_Excerpt provided_
<<<<
EPSRC Reference: EP/W015439/1
Title: Parallel-in-time computation for sedimentary landscapes
Principal Investigator: Cotter, Professor C
Other Investigators:
Researcher Co-Investigators:
Project Partners:
Department: Mathematics
Organisation: Imperial College London
Scheme: Standard Research - NR1
Starts: 01 September 2022 Ends: 31 August 2023 Value (£): 80,620
EPSRC Research Topic Classifications:
Continuum Mechanics Mathematical Analysis
Numerical Analysis
EPSRC Industrial Sector Classifications:
No relevance to Underpinning Sectors
Related Grants:
Panel History:
Panel DatePanel NameOutcome
29 Sep 2021 EPSRC Mathematical Sciences Small Grants Panel September 2021 Announced
Summary on Grant Application Form
This proposal is about novel mathematical techniques underpinning

computational stratigraphic models that simulate the formation of

landscapes of sedimentary rock. Sedimentary rocks form after gradual

settling of microscopic particles (formed from minerals, or coming

from plants or animals) that are suspended in ocean water. Over

millions of years, the particles settle on the ocean floor, eventually

condensing into rocks such as shale and limestone. By mathematically

modelling this process on a computer and comparing with geological

data, we can learn about the evolution of our present landscape on

Planet Earth, and we can use it to fill in the gaps between

data. These models have applications in locating carbon capture and

storage sites, and in reconstructions of recent geological history of

coral reefs, for example.
>>>>
_Provided data_
<<<<
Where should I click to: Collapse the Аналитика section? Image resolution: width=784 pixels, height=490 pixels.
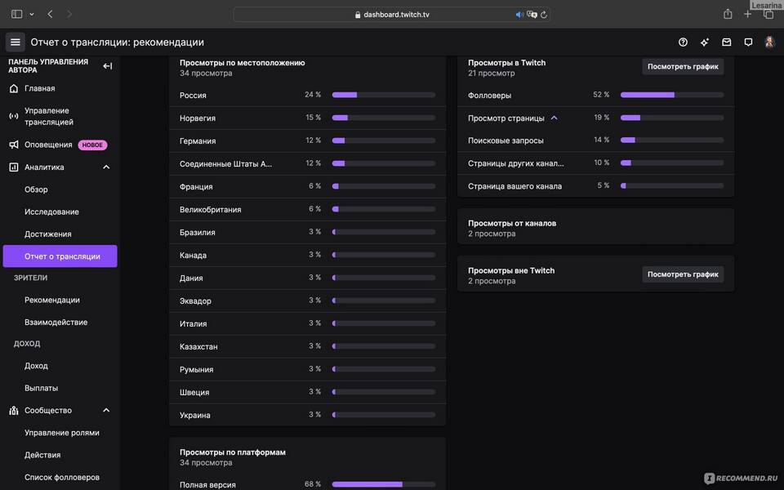(106, 167)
>>>>
_Aim A_
In the grant record on sedimentary landscapes, what two rocks do the settled particles eventually condense into?
_Aim B_
Pick up the grant record on sedimentary landscapes after its last sentence and continue its summary.

_Expected output A_
Shale and limestone.

_Expected output B_
Stratigraphic models simulate the evolution of the sediment over time,

stepping from one moment in time to a later one in the near future,

executing "timesteps" one by one in a sequential manner. Accurate

modelling of the sediment processes requires that these timesteps are

0.1-1 years long. Since sedimentary landscapes form over geological

eras that are millions of years long, this means that we have to

execute millions of timesteps, one after the other. This is

prohibitively long, especially when the models are needed for data

assimilation algorithms that search for unknown properties of past

rock formation processes in the light of data obtained from geological

measurement campaigns. This is because these data assimilation

algorithms have to repeat the simulation many times with varying

parameter values. In these situations, stratigraphic modellers are

forced to use timesteps that are 1000s of years long: this yields

results of insufficient accuracy.

Our goal is to create new mathematical techniques that can make use of

highly parallel supercomputers, leading to much faster simulations and

enabling more sophisticated data assimilation algorithms to be used.

Instead of the sequential one-timestep-at-a-time approach, we will

create new algorithms that solve for all of the timesteps

simultaneously on a large number of computer processors in parallel.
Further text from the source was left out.